How Malaysian culture inspires a Dutch designer
- Raised in Singapore, Malaysia, Hong Kong and Holland, Lisette Scheer’s third-culture upbringing influenced her outlook
- She returned to Kuala Lumpur as an adult and launched Nala Designs

Trade winds: I think a lot of Dutch people have a sense of travel. It’s in the blood. My parents married in Amsterdam in 1969 and moved to Singapore as a young couple. My father got a job with Hagemeyer, a trading company. I was born in Mount Alvernia Hospital, Singapore, in 1970, the first of five children. After two years my father was transferred to Malaysia.
Capital village: Kuala Lumpur was super small, more like a big kampong (village) than a capital city. The area where the twin towers stand today was the Selangor Turf Club, a cricket ground and racecourse that was surrounded by traditional residential buildings. There were no malls. Everyone knew each other. And it was safe, too.

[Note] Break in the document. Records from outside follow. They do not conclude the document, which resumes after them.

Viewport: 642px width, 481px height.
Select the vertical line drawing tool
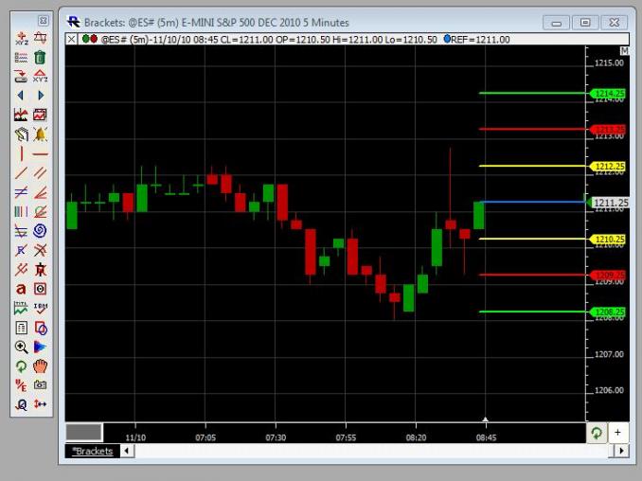(21, 153)
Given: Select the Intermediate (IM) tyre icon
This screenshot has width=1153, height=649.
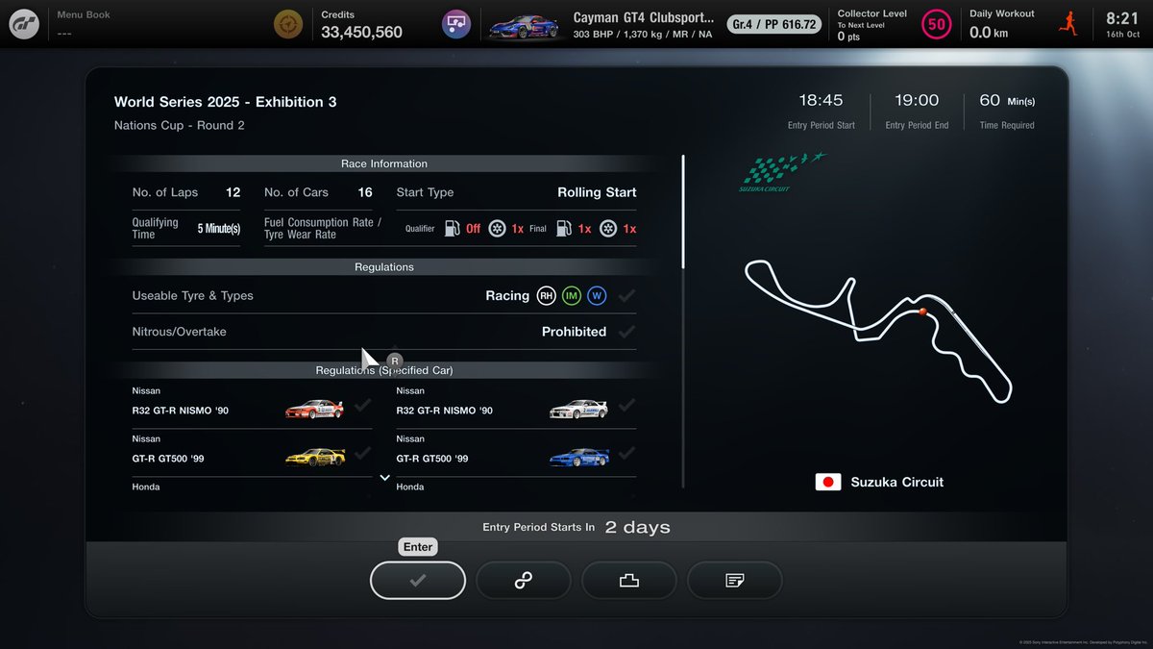Looking at the screenshot, I should (572, 295).
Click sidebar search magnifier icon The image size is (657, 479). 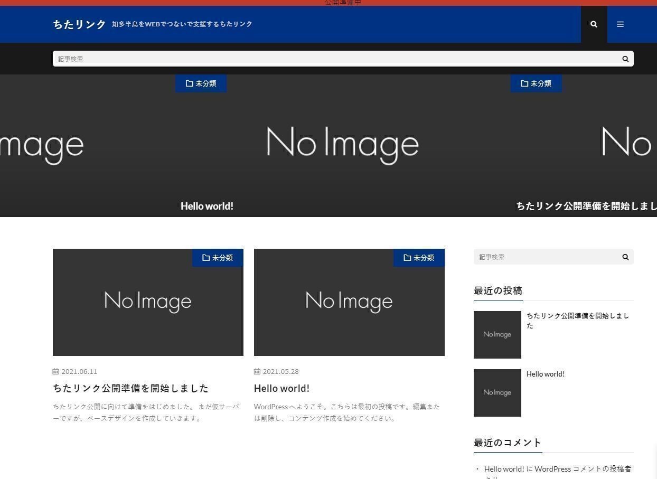coord(625,257)
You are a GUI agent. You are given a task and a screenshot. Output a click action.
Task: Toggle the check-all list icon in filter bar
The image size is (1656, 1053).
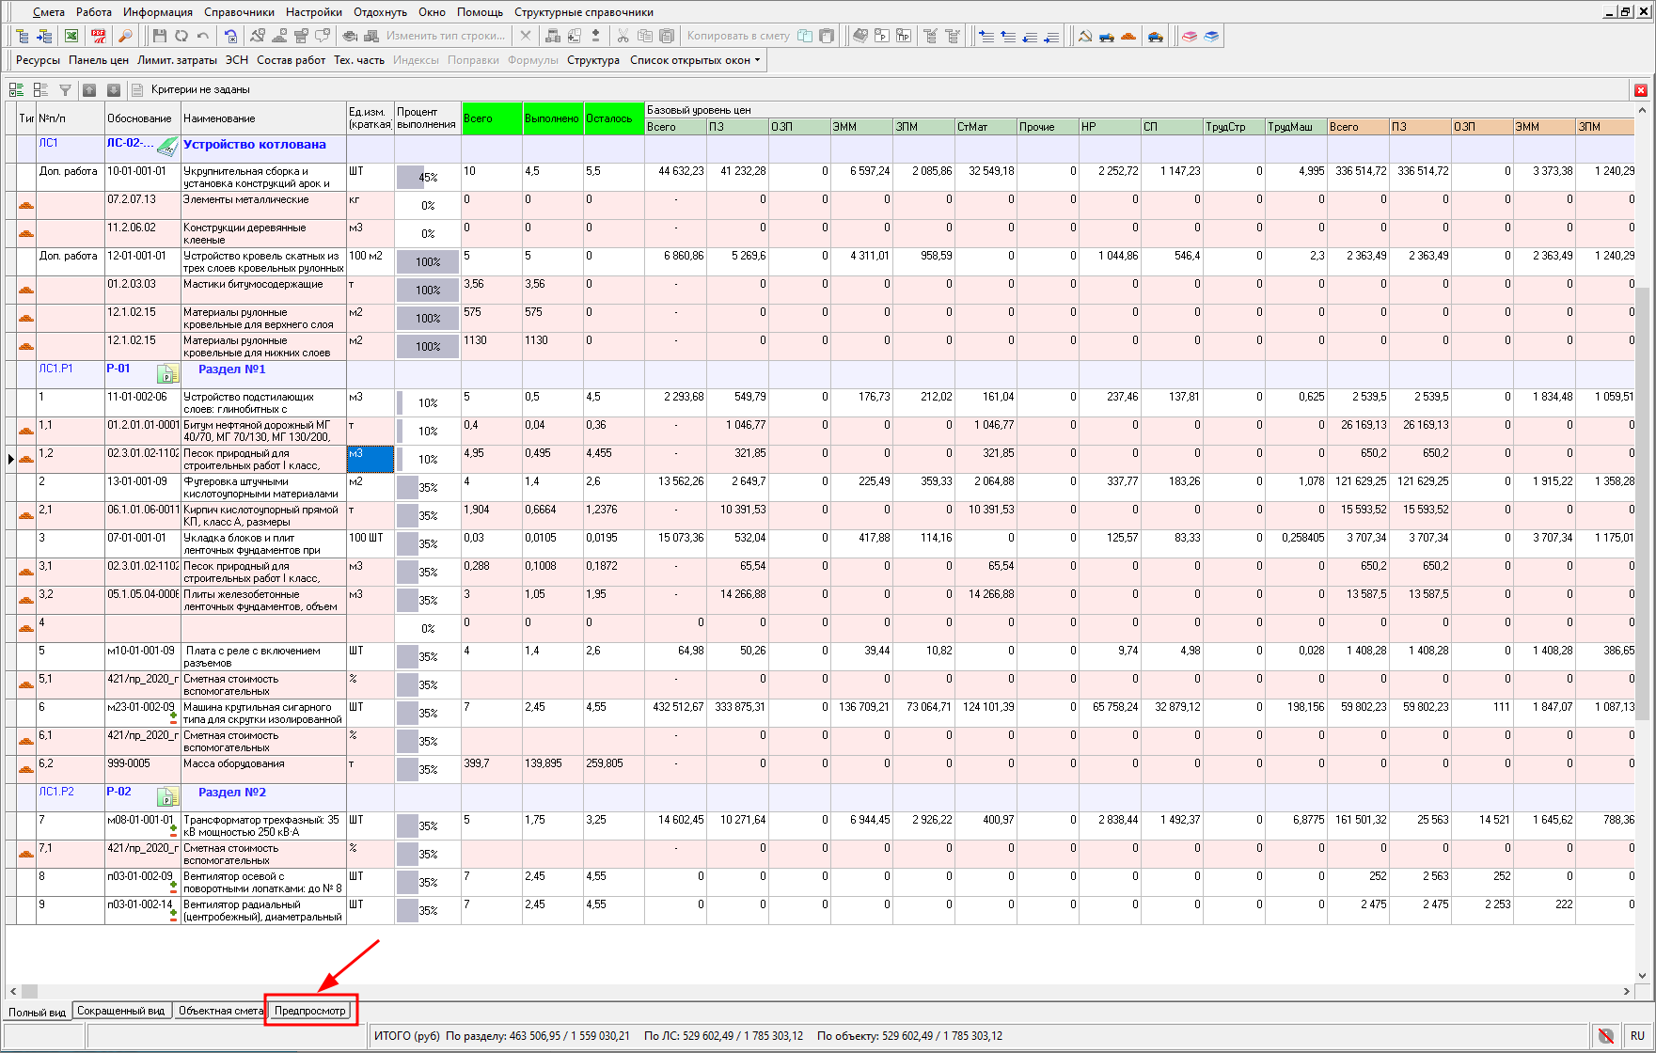click(16, 90)
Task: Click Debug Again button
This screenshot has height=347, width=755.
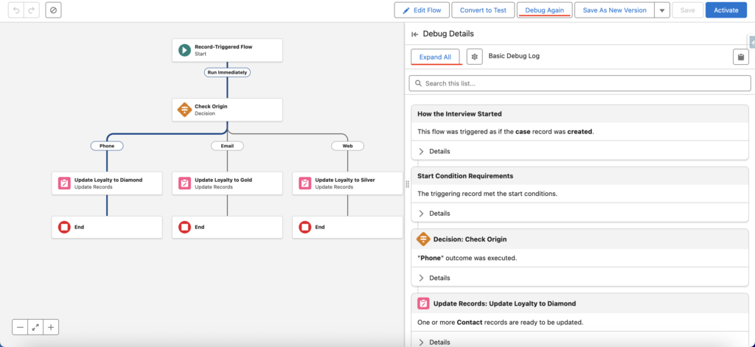Action: (x=545, y=10)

I remember I went to school on a pink minibus. You just jumped on and jumped off again. It was also a time before the internet. My father would finish work every day at five and go and play polo. In those days it was just different. That kind of lifestyle isn’t possible any more.
City of lights: In 1979, we moved to Hong Kong. I loved it because we lived right by the beach in Stanley. I went to Quarry Bay School, which was great. It operated under the British system so we’d have cold milk every Friday and daily assemblies.

My parents gave me a lot of freedom. I would take my pocket money to Stanley Market. I remember it vividly; I would scour the stalls and buy little Chinese ornaments. I suppose even at that age I had an eye for precious things. I remember we took the ferry to Macau, which was a real adventure. But for my father the work-life balance wasn’t what it had been in Malaysia. He told me later it was crazy and in 1981 we moved back to Holland.